Re: and so it begins: debian question


Subject: Re: and so it begins: debian question
From: Christopher Swingley (cswingle@iarc.uaf.edu)
Date: Thu Apr 04 2002 - 07:57:52 AKST


* FeLoNiouS MoNK <codered@gci.net> [2002-Apr-03 14:26 AKST]:
> ok everyone.. thanx for the input .. heres my problem .. in RH you
> have a command called netconf from command line that will bring up a
> inet setup screen .. but in this distro i cant figure out what that
> command is .. when i do ifconfig i am just gettin my loop info but no
> eth0 .. so apparently sumthin is not set up right .. im tryin to work
> this out from the command line considering i havnt gotten X up and
> runnin yet.. can anyone help ..

In my experience with Debian, the usual reason why the installer
doesn't set up networking is that the kernel module for your network
card wasn't loaded so the installer doesn't think you have an eth0.
The most likely cause for this is that the potato installer uses a
2.2 kernel, and some of the newer network cards aren't in 2.2 (SiS900,
RT8139too, etc.).

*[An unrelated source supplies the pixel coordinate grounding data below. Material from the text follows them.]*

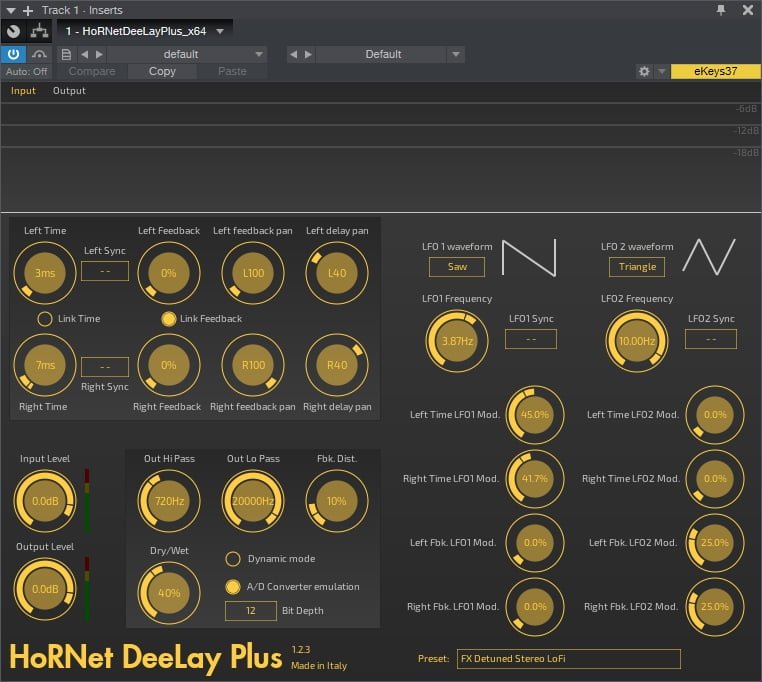Click the LFO 2 triangle waveform graphic
The height and width of the screenshot is (682, 762).
pos(709,258)
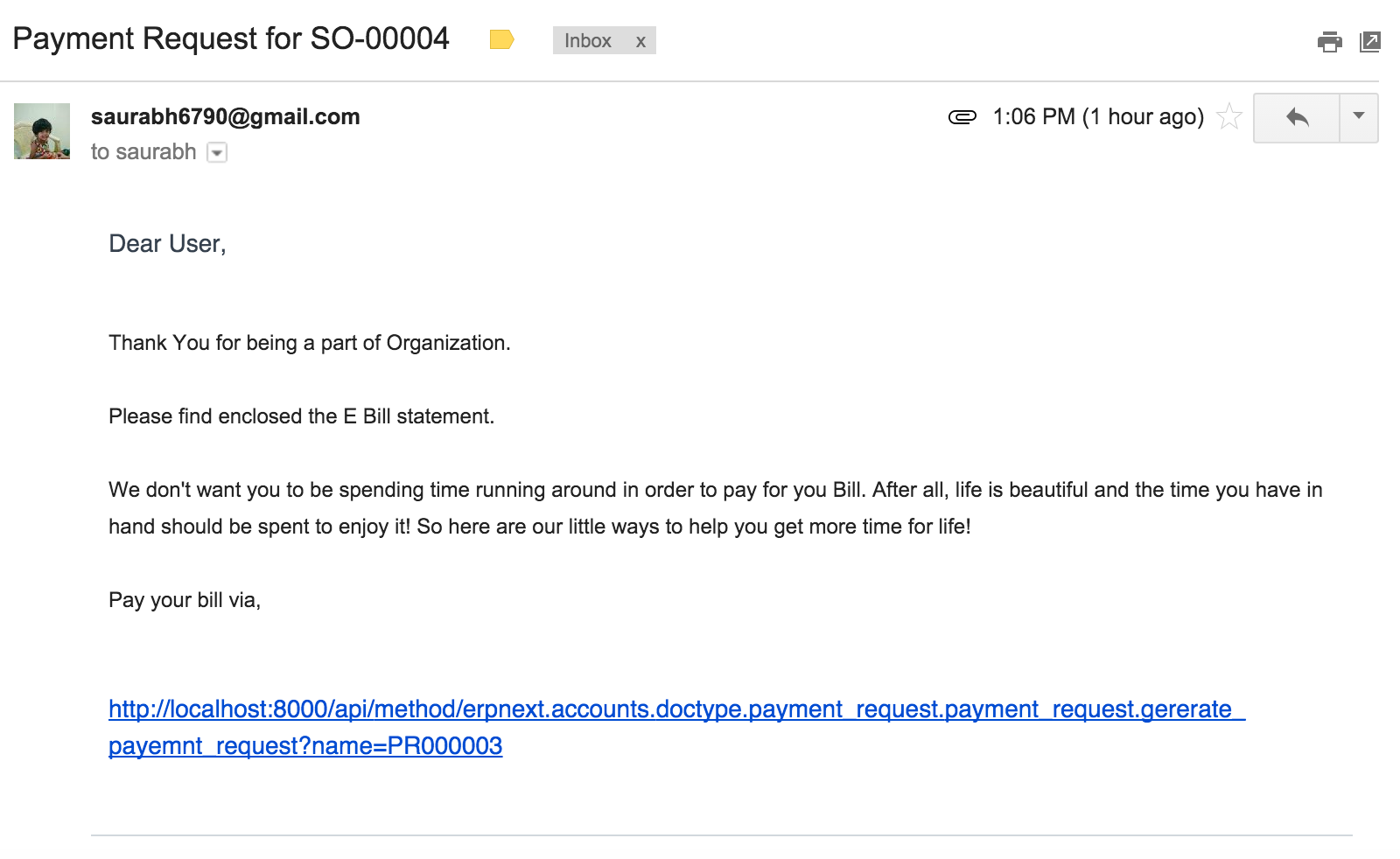
Task: Click the 1:06 PM timestamp
Action: [1097, 116]
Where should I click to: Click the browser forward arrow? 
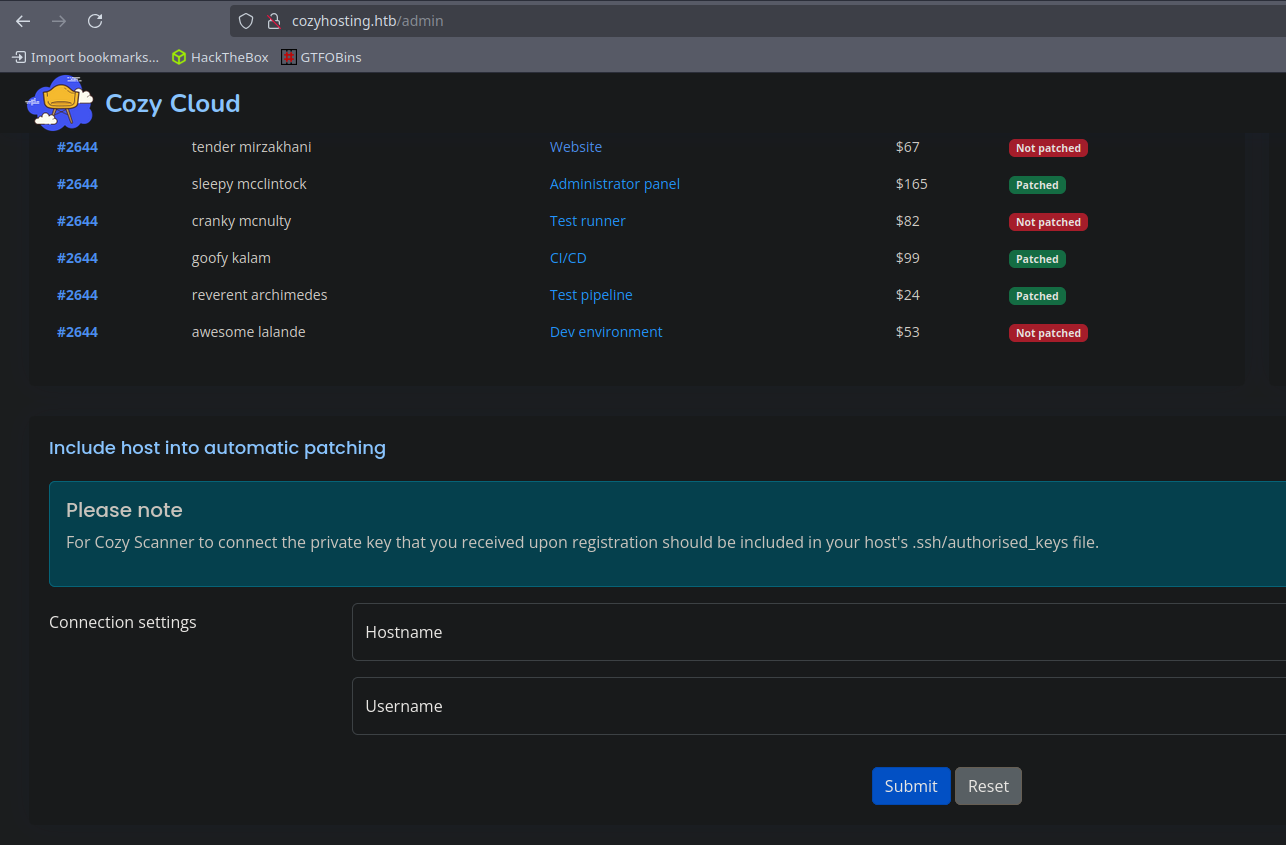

As someone else mentioned, it would be helpful to
know what installer you are using.

But even if you're using a 2.2 kernel that doesn't have a driver for
your network card, if you can get 2.4 sources onto the machine, you
can rebuild the kernel, add the necessary network drivers (/sbin/lspci
can be very helpful here), and then configure the network yourself.
The relevant files (as others have mentioned) are:

    /etc/network/interfaces (sets up the address and routing info)
    /etc/resolv.conf (domain name and DNS servers)
    /etc/hosts (should have your hostname and IP in it)
    /etc/hosts.deny (should contain ALL: ALL)
    /etc/hosts.allow (only allow services & IP addresses that
                                 are necessary -- like sshd)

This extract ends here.